Variants of Bayesian Inference.
During Bayesian inference, the posterior belief reflects a weighted compromise between the prior belief and the sensory inputs. If the prior belief is relatively less precise (i.e., has a larger variance) than the sensory input, the updated posterior belief is influenced strongly by the input (A).
If the prior belief is relatively more precise than the input, the posterior belief remains very close to the prior belief (B).
In the face of contradictory inputs, a prior belief can be nonetheless maintained by updating an auxiliary belief that is used to explain the prediction error (C).
Similarly, a prior belief can be maintained by actively seeking out new inputs that are more compatible with the prior belief (D).

Contemporary definitions of delusions highlight their resistance to conflicting evidence as the core feature, but there has been little progress in understanding why even explicit confrontation with contradicting evidence seldom leads to belief revision. This review aims to generate new hypotheses on delusion maintenance to inform research and clinical practice.
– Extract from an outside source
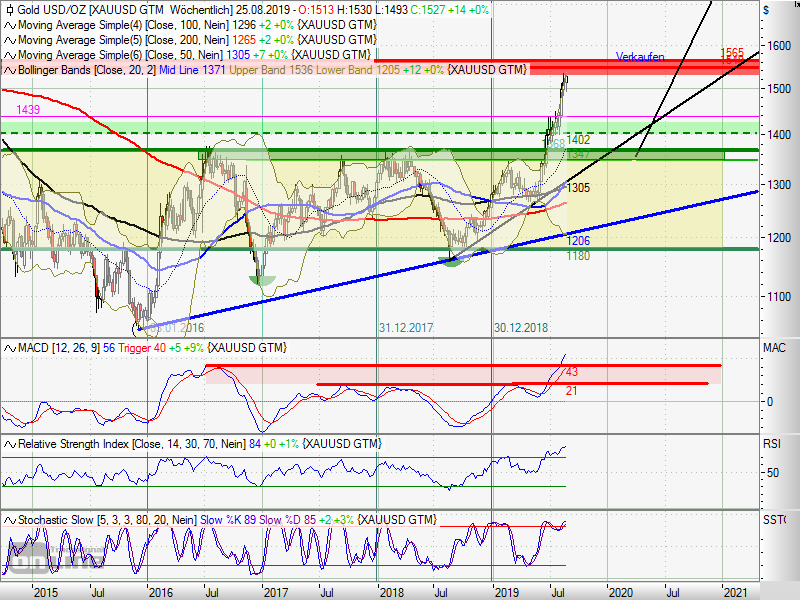Click the candlestick icon beside Gold USD/OZ title
Screen dimensions: 800x600
point(10,10)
We systematically reviewed psychological models of belief maintenance and extracted their proposed mechanisms and moderators. The electronic search identified six dissociable perspectives: Bayesian inference, associative learning, utility-informed, cognitive processing informed, dissonance-theory informed, and cross-disciplinary perspectives. The proposed mechanisms involved changing the sensory evidence to fit with one’s prior belief (e.g. shifting attention to contextual cues, changing or reinterpreting sensory input), reducing the relevance of the prediction error (e.g., finding causes of the unexpected event, increasing the abstraction of the prior belief) and reinforcement (e.g. reduction of arousal). The moderators related to prior belief (e.g. its temporal stability, utility, or self-relevance), size of the prediction error, precision of the sensory evidence (e.g. quality, order), context (e.g. typicality, complexity), and individual differences (e.g. cognitive flexibility). We discuss how each proposed mechanism and moderator and their interactions align with current knowledge on delusions and offer compelling and novel explanations for delusion maintenance.

We conclude that delusion maintenance and systematization can be convincingly explained by combinations of prior belief precision, ambiguous input and situational characteristics and may not necessarily require neurobiological deficits or generalized biases.
The hypotheses derived offer multiple new avenues for research and for optimizing the learning process in interventions for delusions.